Light-intensity marketing activities could include:
- Reactivate past/dormant clients
- Tap your network
- Actively ask for referrals
- Network in your local area
- Start a newsletter
- Start a blog
- Nurture longer-term leads
- Strategically engage with colleagues, clients and prospects on social media
Medium-intensity marketing activities could include:
- Target and attend conferences
- Network strategically (i.e. join a board or committee; volunteer)
- Write guest articles
- Conduct direct mail campaigns
- Prospect via warm emails
- Make cold calls
- Respond to online job board postings
- Reach out to agencies
- Partner with complementary freelancers
High intensity marketing activities could include:
- Publish a book
- Reach out to high value prospects several times (and in a variety of ways) over the next 12 months
- Speak at public events
Remember, the goal here is to try something new and have fun with it. So be realistic about what you take on.

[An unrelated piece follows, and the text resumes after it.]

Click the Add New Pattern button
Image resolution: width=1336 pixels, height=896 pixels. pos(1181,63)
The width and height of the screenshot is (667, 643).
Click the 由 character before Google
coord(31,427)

3. Set aside a fixed percentage of your income for experiences
This action is about rewarding yourself for your hard work—something we sometimes neglect.
Rewarding yourself is important. And one of the best ways to do it is to set aside some of your income every month for experiences.

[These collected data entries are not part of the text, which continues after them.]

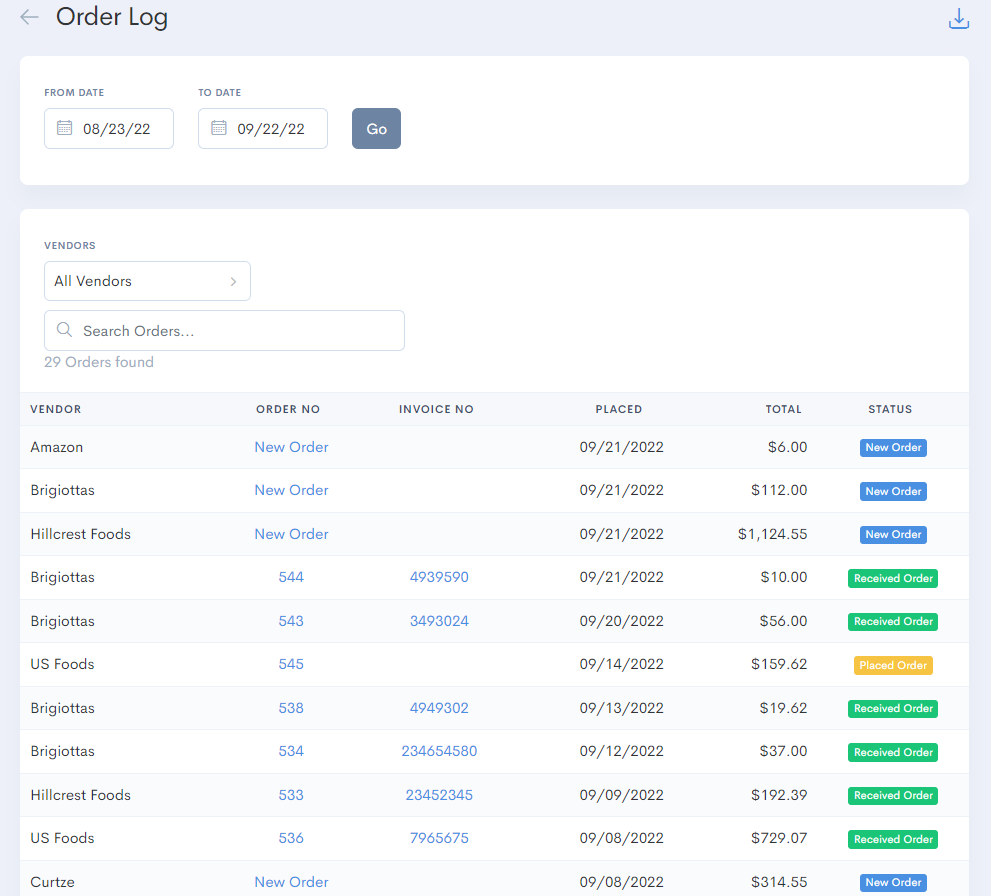Open the Amazon New Order link
The height and width of the screenshot is (896, 991).
click(291, 448)
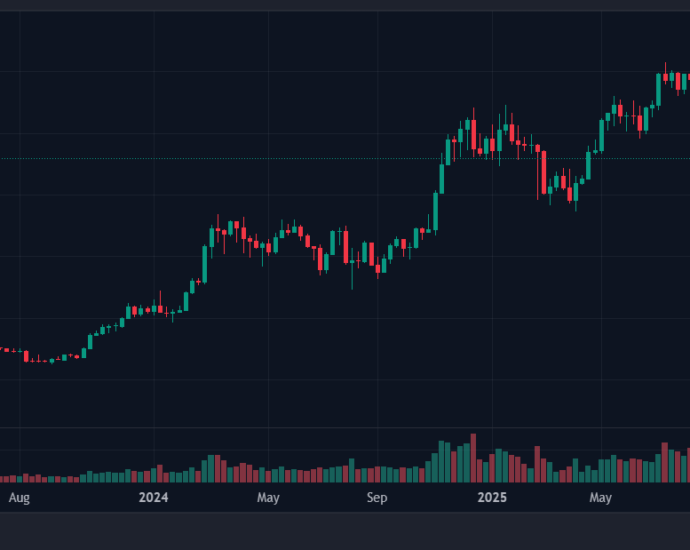Click the tall red volume bar above 2024
Screen dimensions: 690x550
(x=159, y=473)
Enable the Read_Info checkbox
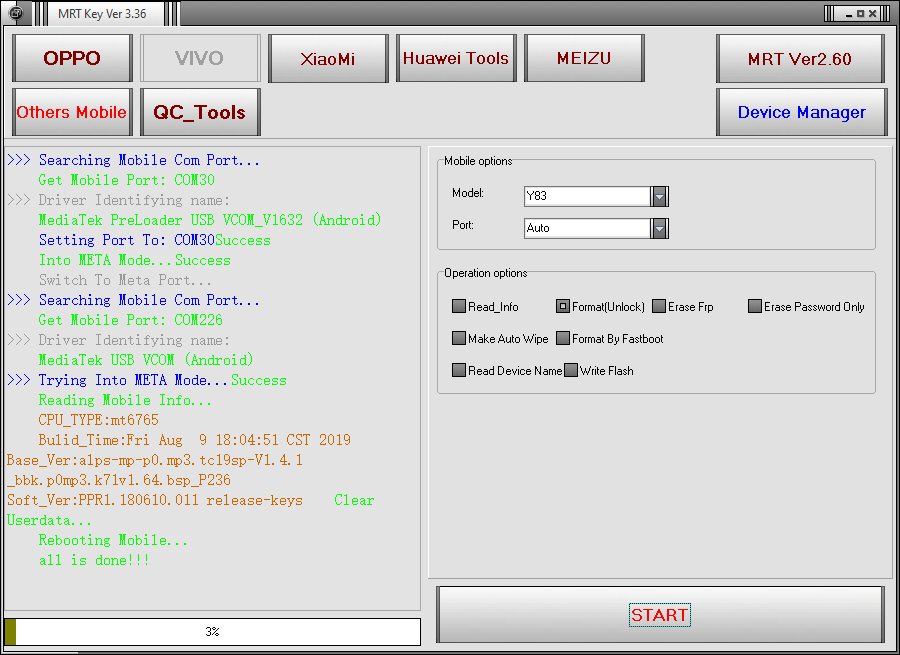This screenshot has height=655, width=900. (459, 307)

Why the emphasis on experiences instead of things? When we buy things, they make us happy for a while. But we adapt to them, and they quickly lose their significance.
Experiences stay with us much longer. Their significance endures, and the memories of our experience can stay with us for years and years.
Experiences also have the advantage of anticipation. They give us something to dream about and imagine in a way that things don’t.
Learn more about the benefits of experience rewards in these articles:
- “The Science Of Why You Should Spend Your Money On Experiences, Not Things,” Fast Company
- “Buy Experiences, Not Things,” The Atlantic
You don’t have to plan an expensive trip to get the benefits of experiences. It can be something much simpler. It just has to make you happy and excited.
And you don’t have to save a big percentage of your income either. What matters is that you set it aside consistently! It will add up over time.
Because you’ve put this money aside specifically for this experience—and have planned for it—you won’t feel guilty doing it!
So for this action, you need to do two things:
- Commit to making a plan for a fun experience.
- Commit to saving a percentage of your income for these experiences.
Now start dreaming and planning!
Here’s to a Fun and Prosperous 2018!
It’s hard to believe, but 2019 will be upon us before we know it.
So start 2018 off right by taking these three actions now to make this year the best ever for your business.